Background: Endosonography combined with fine needle aspiration (FNA) is a minimally invasive technique for intrathoracic mediastinal nodal sampling. The value of endosonography with FNA for the diagnosis of malignant mediastinal lymphoma is under debate. In this study, the sensitivity and negative predictive value of endosonography for the assessment of primary versus recurrent malignant lymphoma were assessed.
Methods: Forty-nine patients with suspected primary (n=32) or recurrent (n=17) lymphoma were retrospectively analyzed. They presented with mediastinal nodal enlargement and underwent endosonography for diagnostic purposes between 2001 and 2011. The final diagnosis was based on surgical biopsy, conclusive cell block analysis, or longstanding clinical and radiologic follow-up.

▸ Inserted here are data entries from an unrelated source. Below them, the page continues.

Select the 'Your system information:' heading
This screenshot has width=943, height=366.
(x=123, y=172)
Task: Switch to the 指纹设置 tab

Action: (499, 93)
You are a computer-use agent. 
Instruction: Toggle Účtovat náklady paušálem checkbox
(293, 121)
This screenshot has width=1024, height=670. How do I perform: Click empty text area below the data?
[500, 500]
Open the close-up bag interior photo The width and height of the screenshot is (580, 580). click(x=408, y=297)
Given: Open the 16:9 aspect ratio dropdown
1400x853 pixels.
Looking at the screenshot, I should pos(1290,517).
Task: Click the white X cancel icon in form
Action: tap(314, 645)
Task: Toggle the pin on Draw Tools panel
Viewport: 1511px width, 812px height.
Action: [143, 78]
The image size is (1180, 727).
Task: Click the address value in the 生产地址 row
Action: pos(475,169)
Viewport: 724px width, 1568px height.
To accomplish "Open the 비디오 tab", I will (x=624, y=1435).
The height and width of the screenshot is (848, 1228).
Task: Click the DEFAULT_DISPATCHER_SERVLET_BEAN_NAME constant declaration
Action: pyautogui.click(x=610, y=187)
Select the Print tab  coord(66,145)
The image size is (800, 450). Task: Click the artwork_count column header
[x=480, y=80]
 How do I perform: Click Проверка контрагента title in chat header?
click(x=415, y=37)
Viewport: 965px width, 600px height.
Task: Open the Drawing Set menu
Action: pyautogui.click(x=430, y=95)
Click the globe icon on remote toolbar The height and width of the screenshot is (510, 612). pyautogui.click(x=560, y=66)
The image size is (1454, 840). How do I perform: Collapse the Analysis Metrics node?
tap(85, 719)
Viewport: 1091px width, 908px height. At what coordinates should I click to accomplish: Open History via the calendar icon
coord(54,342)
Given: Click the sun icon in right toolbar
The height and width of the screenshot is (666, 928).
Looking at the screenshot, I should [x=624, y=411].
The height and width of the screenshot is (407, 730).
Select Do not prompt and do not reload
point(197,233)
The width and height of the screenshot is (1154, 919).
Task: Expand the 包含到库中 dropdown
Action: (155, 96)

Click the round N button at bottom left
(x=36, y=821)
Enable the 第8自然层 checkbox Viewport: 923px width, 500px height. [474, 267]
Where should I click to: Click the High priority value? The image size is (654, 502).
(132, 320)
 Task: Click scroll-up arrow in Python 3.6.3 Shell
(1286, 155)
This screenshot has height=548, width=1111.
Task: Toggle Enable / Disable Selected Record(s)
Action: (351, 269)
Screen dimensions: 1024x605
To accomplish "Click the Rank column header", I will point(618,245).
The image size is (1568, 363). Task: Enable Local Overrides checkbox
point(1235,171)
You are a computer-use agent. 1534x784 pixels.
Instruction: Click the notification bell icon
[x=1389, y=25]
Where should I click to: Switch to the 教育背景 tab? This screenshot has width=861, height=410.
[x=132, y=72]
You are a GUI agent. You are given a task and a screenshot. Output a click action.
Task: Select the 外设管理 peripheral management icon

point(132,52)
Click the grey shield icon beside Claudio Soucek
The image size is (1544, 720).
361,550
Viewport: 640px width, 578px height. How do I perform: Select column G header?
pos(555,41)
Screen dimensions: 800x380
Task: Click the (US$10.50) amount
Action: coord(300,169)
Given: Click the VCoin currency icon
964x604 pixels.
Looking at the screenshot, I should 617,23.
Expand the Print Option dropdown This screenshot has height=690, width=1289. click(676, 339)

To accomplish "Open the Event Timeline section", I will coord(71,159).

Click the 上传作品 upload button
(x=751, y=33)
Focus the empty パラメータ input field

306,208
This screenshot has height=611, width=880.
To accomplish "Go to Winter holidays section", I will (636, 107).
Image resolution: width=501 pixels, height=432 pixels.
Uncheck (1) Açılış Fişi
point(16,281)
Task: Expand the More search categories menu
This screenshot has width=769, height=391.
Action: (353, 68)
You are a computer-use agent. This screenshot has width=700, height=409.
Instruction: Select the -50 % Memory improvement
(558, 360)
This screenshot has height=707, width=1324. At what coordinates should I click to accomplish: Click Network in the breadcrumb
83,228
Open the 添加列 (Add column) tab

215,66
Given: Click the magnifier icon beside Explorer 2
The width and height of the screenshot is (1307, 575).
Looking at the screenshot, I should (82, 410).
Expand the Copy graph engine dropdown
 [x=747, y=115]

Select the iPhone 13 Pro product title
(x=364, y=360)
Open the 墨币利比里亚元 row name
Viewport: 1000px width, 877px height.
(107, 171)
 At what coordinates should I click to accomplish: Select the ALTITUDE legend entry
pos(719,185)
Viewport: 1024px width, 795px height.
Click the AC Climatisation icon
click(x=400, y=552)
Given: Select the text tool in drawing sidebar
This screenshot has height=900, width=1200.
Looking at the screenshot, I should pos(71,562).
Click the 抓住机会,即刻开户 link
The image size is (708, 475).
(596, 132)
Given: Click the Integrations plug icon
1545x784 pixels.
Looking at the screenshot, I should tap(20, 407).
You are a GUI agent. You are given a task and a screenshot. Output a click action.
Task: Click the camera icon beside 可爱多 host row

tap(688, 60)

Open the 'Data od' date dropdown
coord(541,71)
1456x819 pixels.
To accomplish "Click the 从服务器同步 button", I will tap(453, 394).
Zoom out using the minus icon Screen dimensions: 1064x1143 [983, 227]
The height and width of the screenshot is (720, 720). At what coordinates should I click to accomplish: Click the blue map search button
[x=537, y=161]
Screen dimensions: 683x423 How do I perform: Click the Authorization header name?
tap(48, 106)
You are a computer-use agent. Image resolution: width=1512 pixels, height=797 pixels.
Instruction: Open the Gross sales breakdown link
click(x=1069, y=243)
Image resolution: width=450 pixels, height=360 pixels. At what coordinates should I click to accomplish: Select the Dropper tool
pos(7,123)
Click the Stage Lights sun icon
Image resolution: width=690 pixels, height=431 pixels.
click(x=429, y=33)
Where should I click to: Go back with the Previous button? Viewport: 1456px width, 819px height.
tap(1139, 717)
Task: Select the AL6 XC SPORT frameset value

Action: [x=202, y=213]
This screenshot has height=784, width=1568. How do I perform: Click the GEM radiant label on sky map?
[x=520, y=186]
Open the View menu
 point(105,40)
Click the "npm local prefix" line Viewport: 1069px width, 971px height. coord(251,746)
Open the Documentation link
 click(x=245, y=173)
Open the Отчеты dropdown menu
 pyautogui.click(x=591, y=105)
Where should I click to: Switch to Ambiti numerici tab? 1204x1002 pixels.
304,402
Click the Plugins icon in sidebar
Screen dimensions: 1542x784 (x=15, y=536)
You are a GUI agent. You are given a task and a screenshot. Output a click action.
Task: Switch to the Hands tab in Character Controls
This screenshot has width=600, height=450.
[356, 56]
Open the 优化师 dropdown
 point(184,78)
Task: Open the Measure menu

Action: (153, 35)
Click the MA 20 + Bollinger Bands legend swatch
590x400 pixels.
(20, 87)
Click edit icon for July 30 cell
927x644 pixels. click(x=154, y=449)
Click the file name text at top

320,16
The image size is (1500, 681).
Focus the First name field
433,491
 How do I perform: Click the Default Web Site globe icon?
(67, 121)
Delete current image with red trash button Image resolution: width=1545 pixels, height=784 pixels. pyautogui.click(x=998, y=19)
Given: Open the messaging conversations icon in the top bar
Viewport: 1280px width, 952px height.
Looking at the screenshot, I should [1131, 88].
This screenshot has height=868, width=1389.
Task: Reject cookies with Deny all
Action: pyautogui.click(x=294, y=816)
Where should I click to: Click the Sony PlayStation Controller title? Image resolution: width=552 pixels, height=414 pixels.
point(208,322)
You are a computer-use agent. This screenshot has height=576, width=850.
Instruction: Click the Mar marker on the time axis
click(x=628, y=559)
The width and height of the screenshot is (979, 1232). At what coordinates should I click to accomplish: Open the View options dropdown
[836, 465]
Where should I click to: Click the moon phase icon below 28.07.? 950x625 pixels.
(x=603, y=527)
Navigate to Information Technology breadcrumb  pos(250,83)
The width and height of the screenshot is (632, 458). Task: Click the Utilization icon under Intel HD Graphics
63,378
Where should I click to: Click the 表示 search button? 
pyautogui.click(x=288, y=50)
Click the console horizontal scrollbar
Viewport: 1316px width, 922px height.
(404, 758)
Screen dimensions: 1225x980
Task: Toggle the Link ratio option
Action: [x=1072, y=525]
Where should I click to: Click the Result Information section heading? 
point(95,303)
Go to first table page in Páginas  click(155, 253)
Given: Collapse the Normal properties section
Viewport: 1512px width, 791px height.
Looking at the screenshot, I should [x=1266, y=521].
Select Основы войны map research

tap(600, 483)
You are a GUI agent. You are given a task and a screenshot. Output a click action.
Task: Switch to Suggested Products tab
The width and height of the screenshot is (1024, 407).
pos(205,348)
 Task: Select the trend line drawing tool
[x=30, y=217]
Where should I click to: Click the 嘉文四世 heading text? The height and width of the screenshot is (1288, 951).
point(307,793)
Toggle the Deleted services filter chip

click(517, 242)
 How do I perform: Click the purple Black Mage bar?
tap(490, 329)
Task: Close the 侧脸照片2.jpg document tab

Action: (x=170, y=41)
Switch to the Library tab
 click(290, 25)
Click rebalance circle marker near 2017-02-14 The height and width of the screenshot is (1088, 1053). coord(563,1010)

Results: In 33 patients, a final diagnosis of lymphoma was established; in 16 patients (33%) alternative diagnoses (eg, small cell lung cancer, sarcoidosis) were found. Sensitivity and negative predictive value of endosonography in diagnosing primary versus recurrent mediastinal lymphoma were 55% and 57% versus 88% and 90%, respectively. No complications occurred during these procedures.
Conclusions: On the basis of these data, we conclude that endosonography is a minimally invasive, safe, and sensitive method for the assessment of recurrent mediastinal malignant lymphoma or alternative diagnoses but has limitations in assessing a primary lymphoma diagnosis.